Io so che tu sai che io so
por Jorge Álvarez Pieroni, el 08/12/2009 a las 10:45 pm
Hace 27 años el multifacético Alberto Sordi escribió, actuó y dirigió una joyita del cine italiano. Il Albertone le dio forma a una comedia dramática que conmovió a la platea. Y cuya trama dio que hablar. Es que Io so che tu sai che io so oYo sé que tu sabes que yo sé, como fue traducida para el mercado hispano descorría el velo que separa, que divide, la realidad conocida e idílica de la cruel realidad.
En el filme el personaje interpretado por Alberto Sordi, es el de un empleado jerárquico de un Banco al que la vida le sonríe. Posición económica buena, poder y una familia ideal es su mundo. Pero por error él descubre la verdad. Todo es una burda fachada. Porque su amada mujer lo engaña; su hija adolescente es una drogadicta que orilla la promiscuidad y que él, aparte de cornudo, tiene los días contados por un cáncer que le ocultaban.
Y usted hasta esta altura dirá ¿qué miércoles tiene que ver con el fútbol esta película? Le pido, le ruego que no se vaya sin leer este texto. Hace unas 48 horas, en la tarde-noche de un día domingo, a Guillermo Lorente le pasó lo mismo que en 1982 le había sucedido a Fabio Bonetti, aquel personaje de Sordi.
En una hora el presidente de Newell´s descubrió varias cosas que lo devastaron. Ante unas 40.000 personas se le reveló lo peor. Por ejemplo, que un partido de fútbol no necesariamente dura 90 minutos. Imagino su sorpresa al descubrir que el segundo episodio disputado en el Coloso del Parque duraría, según la prensa, la mitad del tiempo regular.
Y lo peor estaba todavía por suceder: su equipo preso del desconcierto, como quien descubre la infidelidad de su mujer, caería derrotado, humillado por un rival que ese día emboscó, atacó y mató al fútbol con la anuencia del réferi. Pero reivindicó al teatro, con actuaciones inolvidables de varios de sus integrantes. Los calambres, tirones, desgarros, síncopes, infartos y cólicos renales afectaron a una buena parte de la plantilla haciendo las delicias de un puñado de hinchas que se trasladaron desde Buenos Aires.

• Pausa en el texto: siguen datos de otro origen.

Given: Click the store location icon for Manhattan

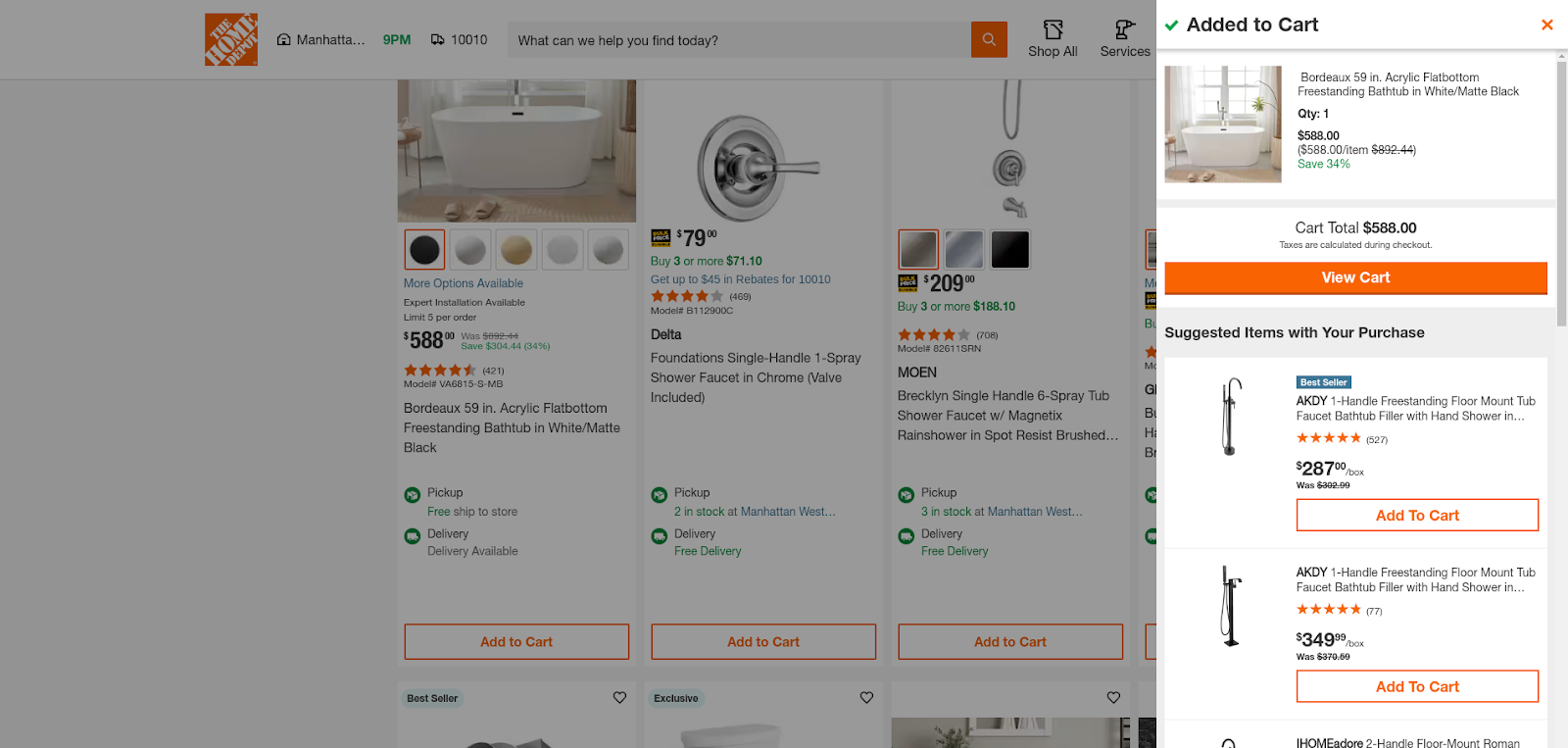Looking at the screenshot, I should pos(284,40).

Vio Lorente cómo a ese panorama desolador se le sumaban, como actores invitados, las delirantes actuaciones como pseudo-matones de dos de sus empleados quienes discutían, desde fuera del campo de juego, con el árbitro. Y cómo su arquero fuera de sí insultaba al trío en cuestión. Comprobó que un día, ese nefasto día domingo, el 70% de los integrantes del equipo que pelea el campeonato Apertura se olvidó la letra. Sí él los vio, no le contaron que durante unos 60 minutos se limitaron a tararear la música. Y se dio cuenta que con eso no alcanza para triunfar en éste ni en ningún deporte.

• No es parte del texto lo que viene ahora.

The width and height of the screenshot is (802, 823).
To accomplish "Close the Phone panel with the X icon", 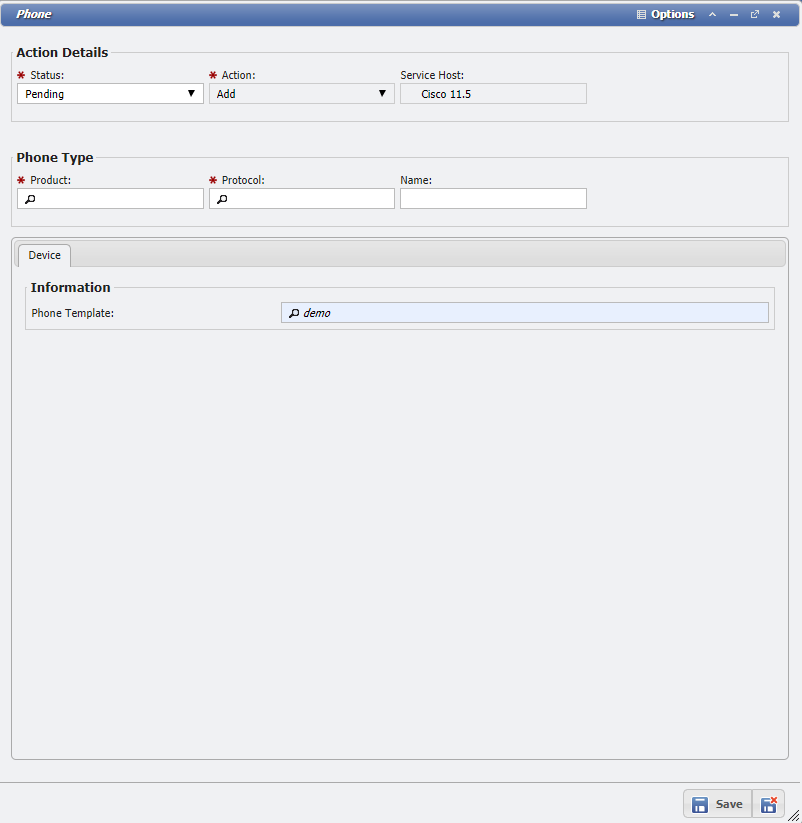I will tap(777, 15).
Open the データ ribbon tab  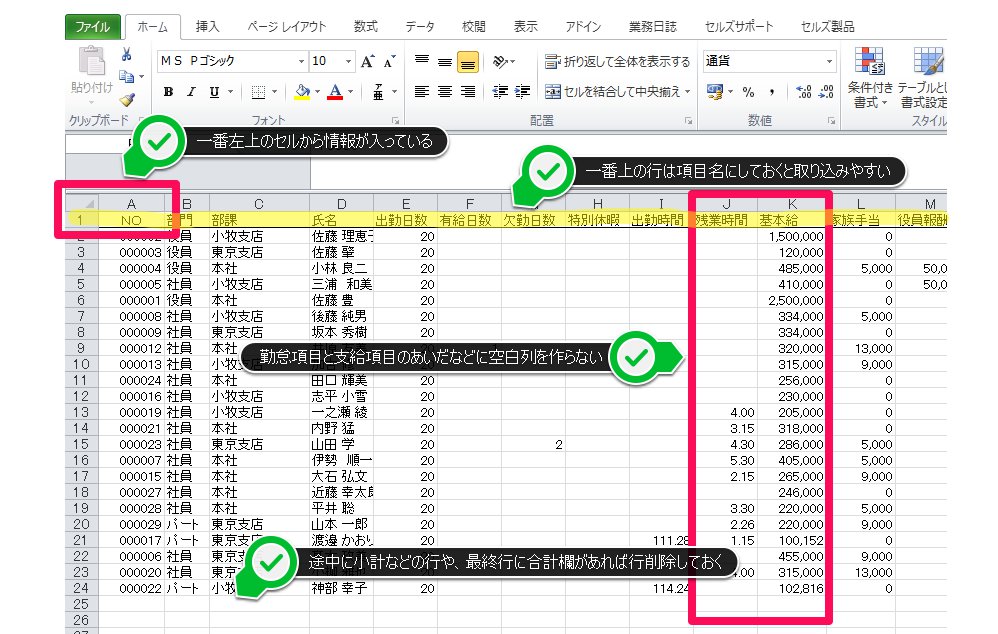[419, 26]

Sufrío el escarnio posterior de enterarse que ese árbitro fuera designado, y luego bajado, para controlar el encuentro que podría consagrar campeón a Banfield, el equipo que pelea el título con el suyo. Y Lorente no atinó a mirar a sus pies… porque como Sordi se dio cuenta, de manera accidental, que siempre estuvo parado en las arenas movedizas de AFA.